_Prompt_
Copy out each record that follows exactly, and omit any picture you find.

Records drawn from a dataset
☆ ☆ ☆ ☆ ☆ ☆ ☆
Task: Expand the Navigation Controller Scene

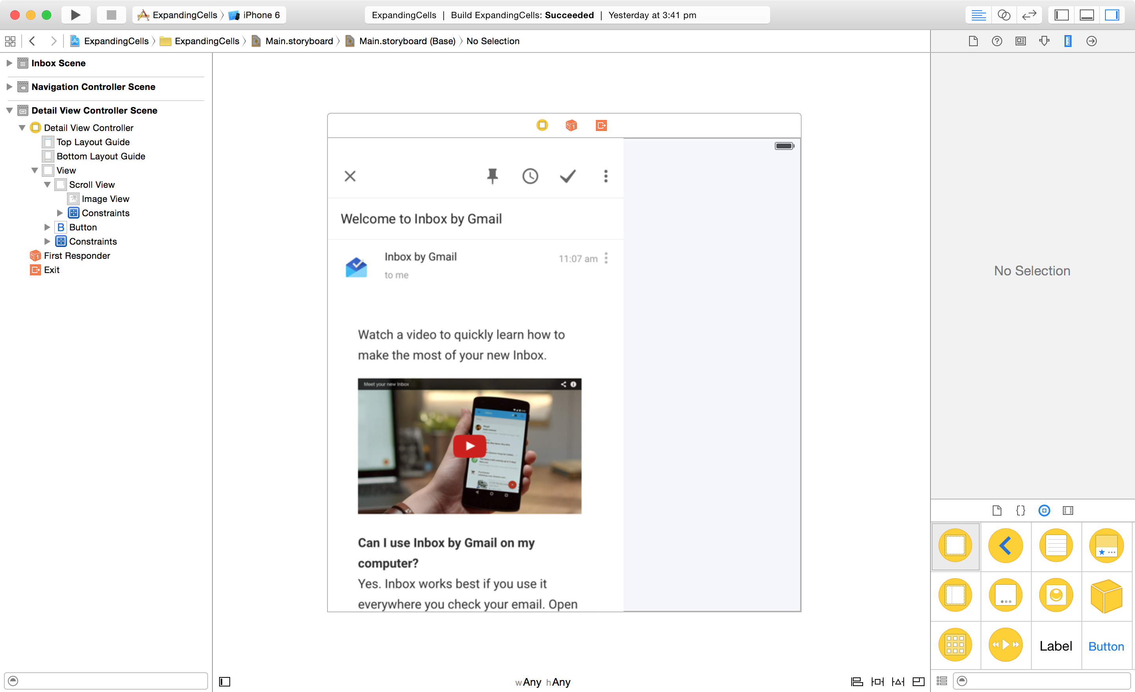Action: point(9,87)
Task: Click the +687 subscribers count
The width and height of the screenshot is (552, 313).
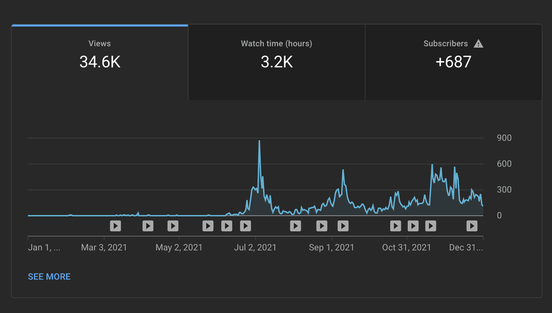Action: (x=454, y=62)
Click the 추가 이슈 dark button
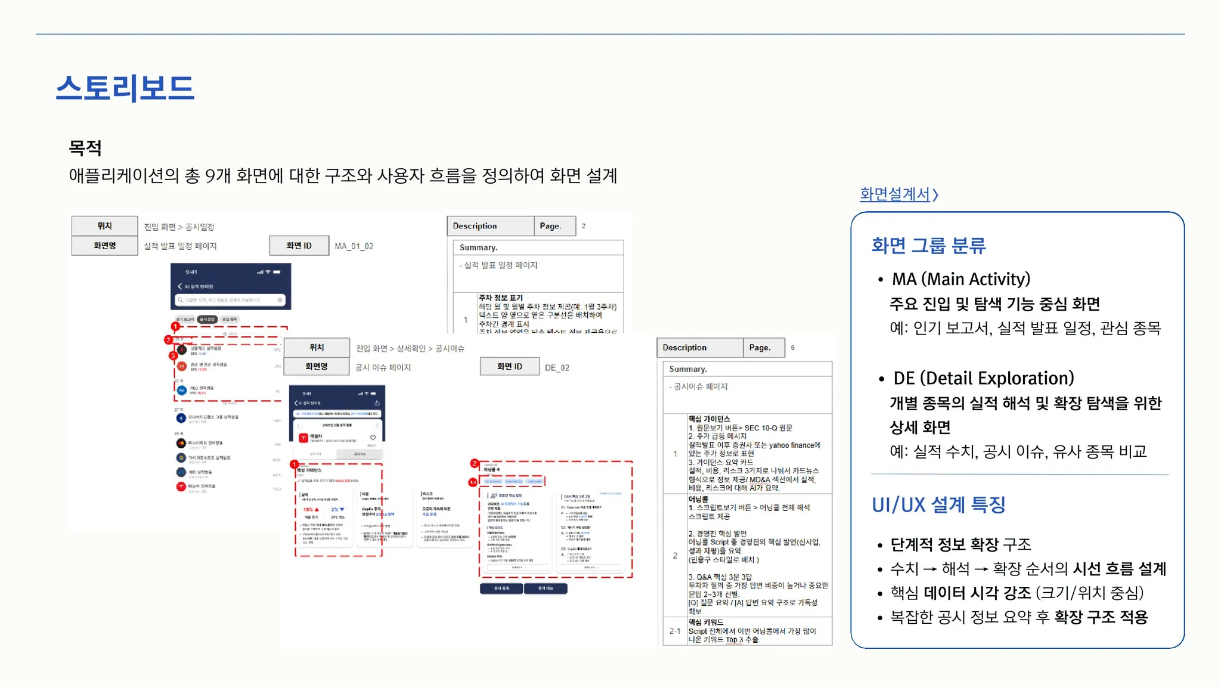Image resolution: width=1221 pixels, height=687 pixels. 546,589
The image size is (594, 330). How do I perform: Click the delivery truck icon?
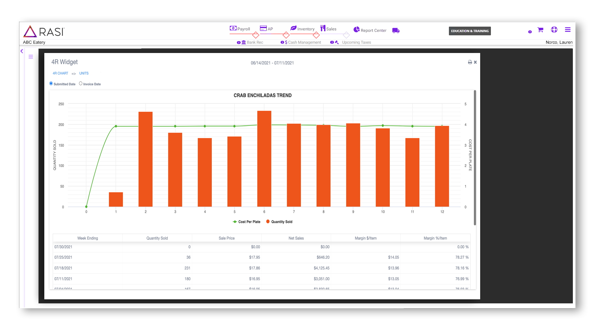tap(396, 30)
☆ ☆ ☆ ☆ ☆ ☆ ☆
_Answer to the problem_
Task: Expand the Navigation Controller Scene

Action: point(9,87)
Task: Click the +687 subscribers count
The width and height of the screenshot is (552, 313).
Action: (x=454, y=62)
Click the 추가 이슈 dark button
Image resolution: width=1221 pixels, height=687 pixels. 546,589
The image size is (594, 330). How do I perform: Click the delivery truck icon?
tap(396, 30)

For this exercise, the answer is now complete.